O nível 5 é semelhante ao nível 4, ou seja, a paridade é calculada em um setor, mas repartida pelo conjunto dos discos do cluster:



Disco 1
Bloco 1
Bloco 4
Paridade 7+8+9
Disco 2
Bloco 2
Paridade 4+5+6
Bloco 7
Disco 3
Bloco 3
Bloco 5
Bloco 8
Disco 4
Paridade 1+2+3
Bloco 6
Bloco 9


Desta maneira, o RAID 5 melhora amplamente o acesso aos dados, tanto em leitura quanto em escrita, porque o acesso aos bits de paridade está repartido nos diferentes discos do cluster.

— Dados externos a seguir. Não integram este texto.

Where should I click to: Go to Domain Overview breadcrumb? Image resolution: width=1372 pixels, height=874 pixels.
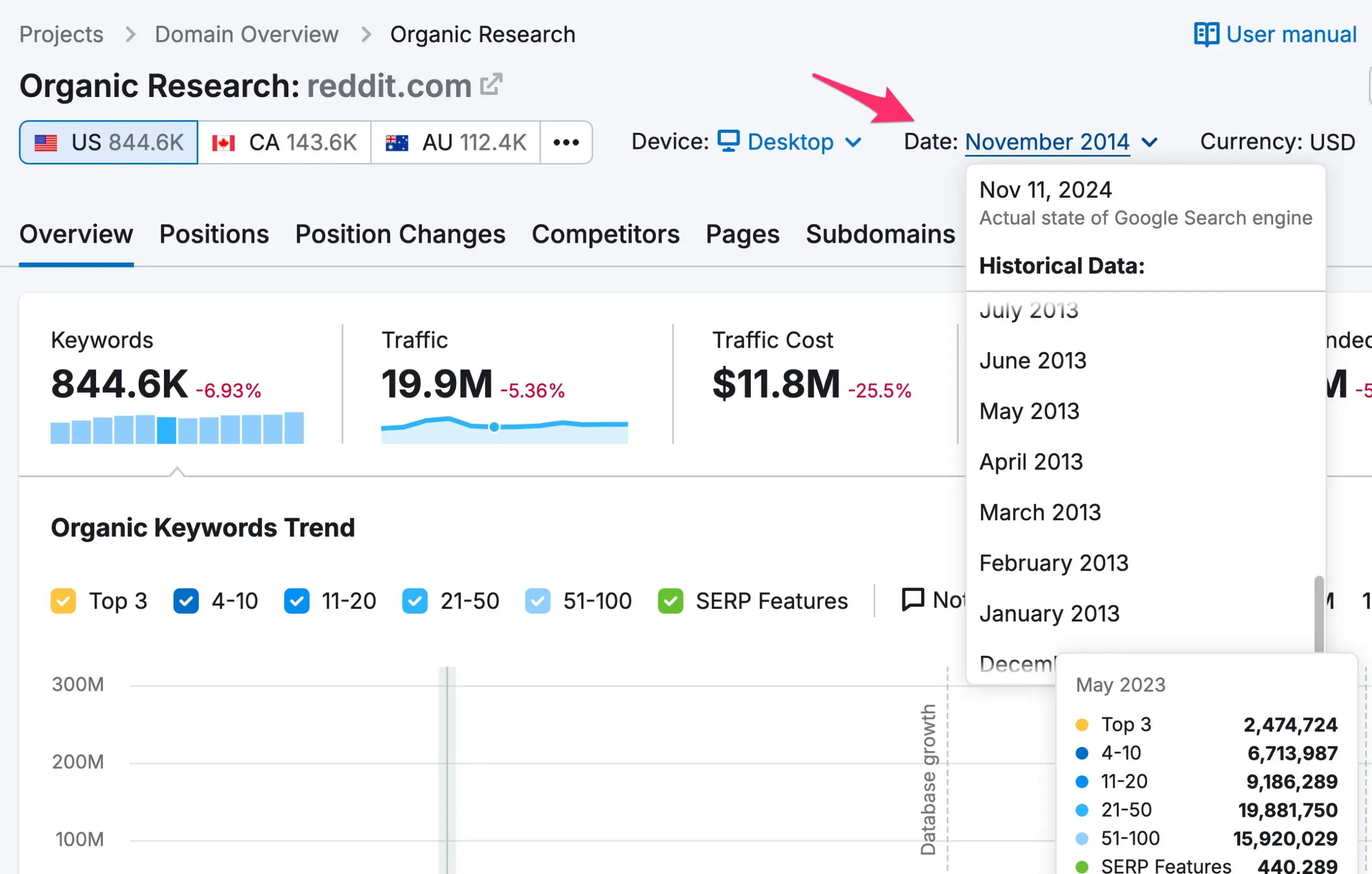(246, 34)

O RAID-5 permite obter desempenhos muito próximos dos obtidos com o RAID-0, garantindo ao mesmo tempo uma tolerância às avarias bastante elevada, é a razão pela qual é um dos RAID mais interessantes em termos de desempenho e de fiabilidade:


Nota
Sendo o espaço disco útil num cluster de n discos iguais a n-1 discos, é interessante ter um grande número de discos para rentabilizar o RAID-5

Nível RAID 6

O nível 6 foi acrescentado aos níveis definidos por Berkeley. Ele define a utilização de 2 funções de paridade e, assim, o tem o seu armazenamento em dois discos dedicados. Este nível garante a redundância em caso de pane simultânea de dois discos. Isto significa que são necessários pelo menos 4 discos para instalar um sistema RAID-6.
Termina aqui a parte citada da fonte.